WHAT IS EXPECTED: Down to the last character, repeat the data that follows.

DATA FOR THIS EXERCISE:
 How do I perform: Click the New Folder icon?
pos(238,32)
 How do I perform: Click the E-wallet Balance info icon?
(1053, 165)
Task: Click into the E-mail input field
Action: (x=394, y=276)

OUTPUT BELOW:
 How do I perform: Click the New Folder icon?
pos(238,32)
 How do I perform: Click the E-wallet Balance info icon?
(1053, 165)
Task: Click into the E-mail input field
Action: (x=394, y=276)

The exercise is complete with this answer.